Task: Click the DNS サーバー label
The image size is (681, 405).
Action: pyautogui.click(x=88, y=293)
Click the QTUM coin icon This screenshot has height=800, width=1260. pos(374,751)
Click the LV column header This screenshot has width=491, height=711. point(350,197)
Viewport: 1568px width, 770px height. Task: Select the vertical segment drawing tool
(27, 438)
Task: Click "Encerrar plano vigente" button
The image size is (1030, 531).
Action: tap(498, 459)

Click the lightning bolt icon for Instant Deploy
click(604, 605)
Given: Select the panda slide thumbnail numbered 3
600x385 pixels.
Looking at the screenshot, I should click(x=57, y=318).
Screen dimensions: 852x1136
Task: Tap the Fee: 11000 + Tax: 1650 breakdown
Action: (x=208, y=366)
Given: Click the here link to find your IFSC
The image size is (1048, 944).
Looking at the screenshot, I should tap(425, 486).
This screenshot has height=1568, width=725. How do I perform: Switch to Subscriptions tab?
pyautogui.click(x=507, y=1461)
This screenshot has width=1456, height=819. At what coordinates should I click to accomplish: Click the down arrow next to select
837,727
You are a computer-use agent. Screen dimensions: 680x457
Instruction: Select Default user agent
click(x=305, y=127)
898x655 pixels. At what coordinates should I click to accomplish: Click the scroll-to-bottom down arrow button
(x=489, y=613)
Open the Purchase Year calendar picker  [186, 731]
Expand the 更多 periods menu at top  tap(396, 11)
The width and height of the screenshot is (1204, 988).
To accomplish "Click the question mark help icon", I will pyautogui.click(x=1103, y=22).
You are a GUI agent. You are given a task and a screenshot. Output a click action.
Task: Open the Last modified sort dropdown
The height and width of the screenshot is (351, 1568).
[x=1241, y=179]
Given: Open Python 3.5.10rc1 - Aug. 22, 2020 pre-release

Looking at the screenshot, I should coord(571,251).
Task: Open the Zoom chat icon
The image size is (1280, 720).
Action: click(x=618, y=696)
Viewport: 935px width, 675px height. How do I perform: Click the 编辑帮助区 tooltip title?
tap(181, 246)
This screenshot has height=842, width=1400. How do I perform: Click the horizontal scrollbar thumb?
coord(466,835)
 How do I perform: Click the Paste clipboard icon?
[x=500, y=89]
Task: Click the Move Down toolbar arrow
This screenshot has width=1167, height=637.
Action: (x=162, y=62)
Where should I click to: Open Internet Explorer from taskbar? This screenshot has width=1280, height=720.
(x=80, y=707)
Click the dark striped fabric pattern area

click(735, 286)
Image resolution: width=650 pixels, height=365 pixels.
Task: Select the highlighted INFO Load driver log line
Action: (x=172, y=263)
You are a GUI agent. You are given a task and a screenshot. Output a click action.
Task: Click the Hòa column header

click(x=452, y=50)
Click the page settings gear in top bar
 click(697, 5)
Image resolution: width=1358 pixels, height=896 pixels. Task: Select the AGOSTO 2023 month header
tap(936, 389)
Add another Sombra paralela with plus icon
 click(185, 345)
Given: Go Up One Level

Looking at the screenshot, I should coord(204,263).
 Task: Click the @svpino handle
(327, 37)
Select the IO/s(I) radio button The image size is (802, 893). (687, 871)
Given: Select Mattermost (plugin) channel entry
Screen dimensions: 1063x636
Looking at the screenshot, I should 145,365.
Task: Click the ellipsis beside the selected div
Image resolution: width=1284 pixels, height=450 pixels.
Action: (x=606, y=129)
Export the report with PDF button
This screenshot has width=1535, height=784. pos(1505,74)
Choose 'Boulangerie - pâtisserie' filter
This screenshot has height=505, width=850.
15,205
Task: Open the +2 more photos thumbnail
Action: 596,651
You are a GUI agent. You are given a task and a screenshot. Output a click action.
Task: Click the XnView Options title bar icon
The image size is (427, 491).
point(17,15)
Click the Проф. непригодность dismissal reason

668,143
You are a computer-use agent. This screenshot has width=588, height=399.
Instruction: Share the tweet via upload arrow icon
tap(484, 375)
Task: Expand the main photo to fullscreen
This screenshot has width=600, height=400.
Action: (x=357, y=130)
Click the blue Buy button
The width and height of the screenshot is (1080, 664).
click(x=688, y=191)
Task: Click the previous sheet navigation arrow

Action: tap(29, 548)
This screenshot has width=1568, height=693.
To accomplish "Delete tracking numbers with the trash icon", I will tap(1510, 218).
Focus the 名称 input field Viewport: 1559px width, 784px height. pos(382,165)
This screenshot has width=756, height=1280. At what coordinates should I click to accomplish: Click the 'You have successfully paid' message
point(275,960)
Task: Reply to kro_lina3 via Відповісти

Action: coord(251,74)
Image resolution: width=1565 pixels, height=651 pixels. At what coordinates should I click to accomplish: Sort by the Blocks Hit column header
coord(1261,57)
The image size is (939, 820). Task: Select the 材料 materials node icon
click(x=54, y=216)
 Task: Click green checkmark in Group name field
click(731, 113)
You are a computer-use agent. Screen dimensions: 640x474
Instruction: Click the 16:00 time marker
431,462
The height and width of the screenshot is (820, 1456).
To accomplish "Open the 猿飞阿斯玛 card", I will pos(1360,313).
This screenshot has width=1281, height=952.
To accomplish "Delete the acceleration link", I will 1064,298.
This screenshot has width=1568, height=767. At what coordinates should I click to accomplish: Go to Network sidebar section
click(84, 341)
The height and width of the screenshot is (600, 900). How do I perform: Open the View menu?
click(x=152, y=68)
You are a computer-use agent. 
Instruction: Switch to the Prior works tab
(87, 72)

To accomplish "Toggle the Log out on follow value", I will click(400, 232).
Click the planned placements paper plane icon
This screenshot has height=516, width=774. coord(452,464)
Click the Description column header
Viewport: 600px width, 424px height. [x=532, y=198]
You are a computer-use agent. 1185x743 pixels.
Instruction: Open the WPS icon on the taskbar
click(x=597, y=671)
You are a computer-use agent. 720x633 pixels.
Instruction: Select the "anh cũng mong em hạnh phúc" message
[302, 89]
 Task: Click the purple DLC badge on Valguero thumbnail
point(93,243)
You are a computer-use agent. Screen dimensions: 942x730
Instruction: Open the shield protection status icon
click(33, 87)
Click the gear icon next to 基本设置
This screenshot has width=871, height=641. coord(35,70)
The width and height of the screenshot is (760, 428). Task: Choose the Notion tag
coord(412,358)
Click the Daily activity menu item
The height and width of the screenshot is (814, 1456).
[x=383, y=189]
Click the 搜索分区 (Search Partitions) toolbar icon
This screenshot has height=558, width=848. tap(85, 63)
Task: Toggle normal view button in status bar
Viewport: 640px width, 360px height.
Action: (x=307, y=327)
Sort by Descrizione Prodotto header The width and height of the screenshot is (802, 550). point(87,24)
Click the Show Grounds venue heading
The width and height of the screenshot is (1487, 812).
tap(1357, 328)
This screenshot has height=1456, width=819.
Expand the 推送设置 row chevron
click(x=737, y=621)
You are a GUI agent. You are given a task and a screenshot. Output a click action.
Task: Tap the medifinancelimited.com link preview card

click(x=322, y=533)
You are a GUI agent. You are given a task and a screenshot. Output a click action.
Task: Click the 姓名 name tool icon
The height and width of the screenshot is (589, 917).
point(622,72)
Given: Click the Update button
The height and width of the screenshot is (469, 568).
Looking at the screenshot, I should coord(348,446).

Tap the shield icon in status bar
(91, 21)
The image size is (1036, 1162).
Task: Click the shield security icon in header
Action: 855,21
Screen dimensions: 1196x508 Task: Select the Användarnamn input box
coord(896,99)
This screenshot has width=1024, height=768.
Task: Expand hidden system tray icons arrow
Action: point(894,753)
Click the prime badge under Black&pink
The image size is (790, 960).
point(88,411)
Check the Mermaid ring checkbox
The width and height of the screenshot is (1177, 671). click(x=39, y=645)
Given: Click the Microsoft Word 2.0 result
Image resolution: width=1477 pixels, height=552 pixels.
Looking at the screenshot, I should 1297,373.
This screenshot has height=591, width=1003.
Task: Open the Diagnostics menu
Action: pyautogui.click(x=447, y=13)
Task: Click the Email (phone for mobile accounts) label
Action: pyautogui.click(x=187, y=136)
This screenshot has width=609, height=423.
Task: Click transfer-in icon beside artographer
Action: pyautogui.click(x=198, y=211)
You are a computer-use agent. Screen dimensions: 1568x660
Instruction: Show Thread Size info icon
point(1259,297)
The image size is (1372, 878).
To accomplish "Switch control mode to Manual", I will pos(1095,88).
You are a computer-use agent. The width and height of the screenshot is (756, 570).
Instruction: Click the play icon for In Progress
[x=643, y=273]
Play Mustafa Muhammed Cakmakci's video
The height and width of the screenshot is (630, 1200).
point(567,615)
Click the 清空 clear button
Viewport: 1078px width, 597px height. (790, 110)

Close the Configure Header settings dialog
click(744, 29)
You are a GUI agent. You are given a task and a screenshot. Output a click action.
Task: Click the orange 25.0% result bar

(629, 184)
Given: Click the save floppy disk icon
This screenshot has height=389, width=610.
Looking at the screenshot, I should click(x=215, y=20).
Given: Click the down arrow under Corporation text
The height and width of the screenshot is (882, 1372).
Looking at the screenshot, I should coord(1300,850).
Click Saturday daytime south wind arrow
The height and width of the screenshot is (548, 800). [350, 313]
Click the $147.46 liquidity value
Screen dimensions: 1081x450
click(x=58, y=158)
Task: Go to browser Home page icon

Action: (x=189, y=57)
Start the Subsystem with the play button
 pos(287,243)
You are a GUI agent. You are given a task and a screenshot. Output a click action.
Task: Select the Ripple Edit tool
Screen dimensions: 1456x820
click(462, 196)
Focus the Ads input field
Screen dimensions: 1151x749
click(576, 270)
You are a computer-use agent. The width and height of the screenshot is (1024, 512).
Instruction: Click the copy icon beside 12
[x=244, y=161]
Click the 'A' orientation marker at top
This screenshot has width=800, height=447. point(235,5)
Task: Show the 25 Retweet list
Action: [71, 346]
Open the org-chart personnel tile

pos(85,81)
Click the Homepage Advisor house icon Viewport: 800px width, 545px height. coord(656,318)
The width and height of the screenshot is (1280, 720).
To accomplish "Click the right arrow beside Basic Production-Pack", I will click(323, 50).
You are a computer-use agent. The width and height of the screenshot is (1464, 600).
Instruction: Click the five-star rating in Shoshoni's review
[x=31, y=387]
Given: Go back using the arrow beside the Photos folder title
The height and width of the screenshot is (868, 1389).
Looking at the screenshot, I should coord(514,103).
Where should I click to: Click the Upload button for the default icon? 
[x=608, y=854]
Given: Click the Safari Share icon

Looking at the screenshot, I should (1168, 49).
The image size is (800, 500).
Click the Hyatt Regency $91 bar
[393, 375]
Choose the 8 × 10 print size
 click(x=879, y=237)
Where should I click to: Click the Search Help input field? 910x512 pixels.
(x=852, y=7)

Task prompt: Once you reach the line with "Viewport: 1568px width, 770px" in the data above, copy it and every line after it exactly, up to and including the line with "The width and height of the screenshot is (1204, 988).".

Your response:
Viewport: 1568px width, 770px height. Task: Select the vertical segment drawing tool
(27, 438)
Task: Click "Encerrar plano vigente" button
The image size is (1030, 531).
Action: tap(498, 459)

Click the lightning bolt icon for Instant Deploy
click(604, 605)
Given: Select the panda slide thumbnail numbered 3
600x385 pixels.
Looking at the screenshot, I should click(x=57, y=318).
Screen dimensions: 852x1136
Task: Tap the Fee: 11000 + Tax: 1650 breakdown
Action: (x=208, y=366)
Given: Click the here link to find your IFSC
The image size is (1048, 944).
Looking at the screenshot, I should tap(425, 486).
This screenshot has height=1568, width=725. How do I perform: Switch to Subscriptions tab?
pyautogui.click(x=507, y=1461)
This screenshot has width=1456, height=819. At what coordinates should I click to accomplish: Click the down arrow next to select
837,727
You are a computer-use agent. Screen dimensions: 680x457
Instruction: Select Default user agent
click(x=305, y=127)
898x655 pixels. At what coordinates should I click to accomplish: Click the scroll-to-bottom down arrow button
(x=489, y=613)
Open the Purchase Year calendar picker  [186, 731]
Expand the 更多 periods menu at top  tap(396, 11)
The width and height of the screenshot is (1204, 988).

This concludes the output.